Court rebuffs attempt to limit scope in review of citizen petition
A federal judge has handed the US EPA its second defeat, in a lawsuit that could end up setting precedent for how the judiciary handles citizen petitions for chemical regulation under TSCA.
The lawsuit, brought by a group of NGOs demanding the EPA ban the addition of fluoride to drinking water, asks the court to examine the EPA’s dismissal of their petition.
The latest ruling rebuffed the agency’s demand to limit the scope of the court’s review to information originally presented to it in administrative proceedings. The decision allows plaintiffs to offer a broad range of evidence to bolster their case, and to demand that the EPA provide additional information, things it argued they should not be allowed to do.
“The text of the TSCA, its structure, its purpose, and the legislative history make clear that Congress did not intend to impose such a limitation in judicial review of Section 21 citizen petitions,” the California court ruled on 7 February.
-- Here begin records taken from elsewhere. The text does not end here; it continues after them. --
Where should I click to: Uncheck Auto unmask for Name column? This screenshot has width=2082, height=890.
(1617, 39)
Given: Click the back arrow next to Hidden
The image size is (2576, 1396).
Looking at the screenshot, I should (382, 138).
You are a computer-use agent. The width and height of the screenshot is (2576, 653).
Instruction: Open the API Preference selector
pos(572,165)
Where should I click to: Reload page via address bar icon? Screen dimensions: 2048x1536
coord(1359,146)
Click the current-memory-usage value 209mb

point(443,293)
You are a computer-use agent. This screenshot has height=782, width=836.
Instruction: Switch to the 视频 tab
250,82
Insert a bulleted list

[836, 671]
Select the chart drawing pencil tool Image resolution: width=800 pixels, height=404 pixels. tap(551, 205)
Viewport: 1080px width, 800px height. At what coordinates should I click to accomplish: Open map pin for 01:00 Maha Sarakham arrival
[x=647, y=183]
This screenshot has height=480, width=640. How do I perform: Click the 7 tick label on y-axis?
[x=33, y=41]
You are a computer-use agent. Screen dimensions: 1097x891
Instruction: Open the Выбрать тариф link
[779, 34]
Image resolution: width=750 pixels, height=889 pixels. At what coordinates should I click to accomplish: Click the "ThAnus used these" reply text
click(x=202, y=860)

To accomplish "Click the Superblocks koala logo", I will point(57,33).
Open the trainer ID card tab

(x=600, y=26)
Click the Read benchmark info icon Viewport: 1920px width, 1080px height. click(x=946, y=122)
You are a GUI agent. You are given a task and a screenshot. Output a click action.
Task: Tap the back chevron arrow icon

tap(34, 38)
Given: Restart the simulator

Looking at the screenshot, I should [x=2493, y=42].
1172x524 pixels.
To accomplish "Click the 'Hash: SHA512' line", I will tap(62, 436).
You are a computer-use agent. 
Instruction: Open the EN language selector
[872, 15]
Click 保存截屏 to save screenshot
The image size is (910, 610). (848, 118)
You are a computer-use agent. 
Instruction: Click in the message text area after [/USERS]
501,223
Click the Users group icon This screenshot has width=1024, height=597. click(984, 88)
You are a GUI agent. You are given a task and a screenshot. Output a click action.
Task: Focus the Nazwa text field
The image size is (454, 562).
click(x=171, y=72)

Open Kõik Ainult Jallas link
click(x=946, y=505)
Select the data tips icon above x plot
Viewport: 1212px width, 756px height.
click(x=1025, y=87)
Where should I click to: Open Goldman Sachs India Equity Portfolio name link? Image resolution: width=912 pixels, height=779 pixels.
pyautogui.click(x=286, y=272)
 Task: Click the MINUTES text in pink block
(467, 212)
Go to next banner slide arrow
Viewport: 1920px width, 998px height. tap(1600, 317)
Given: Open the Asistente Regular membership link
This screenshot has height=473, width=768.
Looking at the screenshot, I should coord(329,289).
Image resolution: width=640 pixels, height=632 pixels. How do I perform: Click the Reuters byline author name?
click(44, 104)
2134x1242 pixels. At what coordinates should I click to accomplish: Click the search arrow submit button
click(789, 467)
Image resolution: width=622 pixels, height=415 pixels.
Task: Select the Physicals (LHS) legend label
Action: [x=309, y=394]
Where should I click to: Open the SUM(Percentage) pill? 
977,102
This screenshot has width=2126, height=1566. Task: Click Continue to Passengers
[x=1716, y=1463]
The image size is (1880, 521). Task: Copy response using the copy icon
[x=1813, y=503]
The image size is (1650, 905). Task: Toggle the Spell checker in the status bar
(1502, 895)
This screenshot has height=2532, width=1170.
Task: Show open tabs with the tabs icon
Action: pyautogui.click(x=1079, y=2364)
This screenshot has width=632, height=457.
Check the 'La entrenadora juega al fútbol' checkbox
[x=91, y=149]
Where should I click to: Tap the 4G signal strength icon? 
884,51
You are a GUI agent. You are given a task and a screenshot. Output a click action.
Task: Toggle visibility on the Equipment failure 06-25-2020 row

In an earlier ruling, the court rejected both the EPA’s request to dismiss the case and its contention that citizen petitions must address all potential conditions of use, rather than demanding action against one use of a chemical.
The administrative action underlying the case is the EPA’s February 2017 denial of a petition by organisations campaigning against fluoridation of drinking water. The agency argued that other uses must be addressed as well as disputing the scientific evidence of neurotoxicity that the NGOs presented.
The fluoride suit may also have implications for a separate legal action challenging the EPA’s implementation of TSCA’s risk evaluation mandates.